Mumias Sugar Company Limited v Synergy Industrial Credit Limited & Ntulele Estate Limited [2014] KECA 102 (KLR) | Extension Of Time | Esheria

Mumias Sugar Company Limited v Synergy Industrial Credit Limited & Ntulele Estate Limited [2014] KECA 102 (KLR)

Full Case Text

IN THE COURT OF APPEAL

AT NAIROBI

CORAM: MURGOR J.A. (IN CHAMBERS)

CIVIL APPEAL (APPLICATION) NO. 93A OF 2014 (UR 76/14)

BETWEEN

MUMIAS SUGAR COMPANY LIMITED......................APPLICANT

AND

SYNERGY INDUSTRIAL CREDIT LIMITED.......1STRESPONDENT

NTULELE ESTATE LIMITED.........................2NDRESPONDENT

(Application for extension of time to file and serve Record of Appeal out of time

from the judgment of the High Court (Ogolla, J) dated 13thDecember 2011,

in

H.C.C.C. No. 196 of 2006)

***********

R U L I N G

This application relates to a Notice of Motion dated 25th April 2014 seeking orders for extension of time to be granted under Rule 4 of the Court of Appeal Rules 2010 within which to lodge a memorandum and record of appeal against a ruling of Ogolla J, delivered on 13th December 2011 which ruling dismissed the applicant’s application dated 9th September 2011.

* **Data extract**
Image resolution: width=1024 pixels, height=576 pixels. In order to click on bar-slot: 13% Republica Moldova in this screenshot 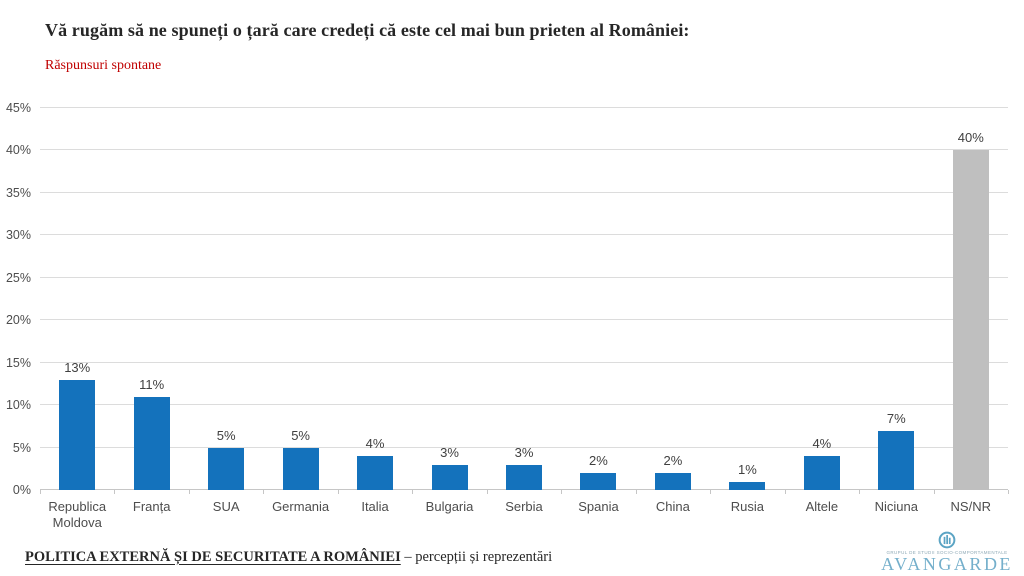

* **Aim of the task**
Name each company listed as a party in the court ruling, and give the role assigned to each.

* **The answer**
- Mumias Sugar Company Limited: Applicant
- Synergy Industrial Credit Limited: 1st Respondent
- Ntulele Estate Limited: 2nd Respondent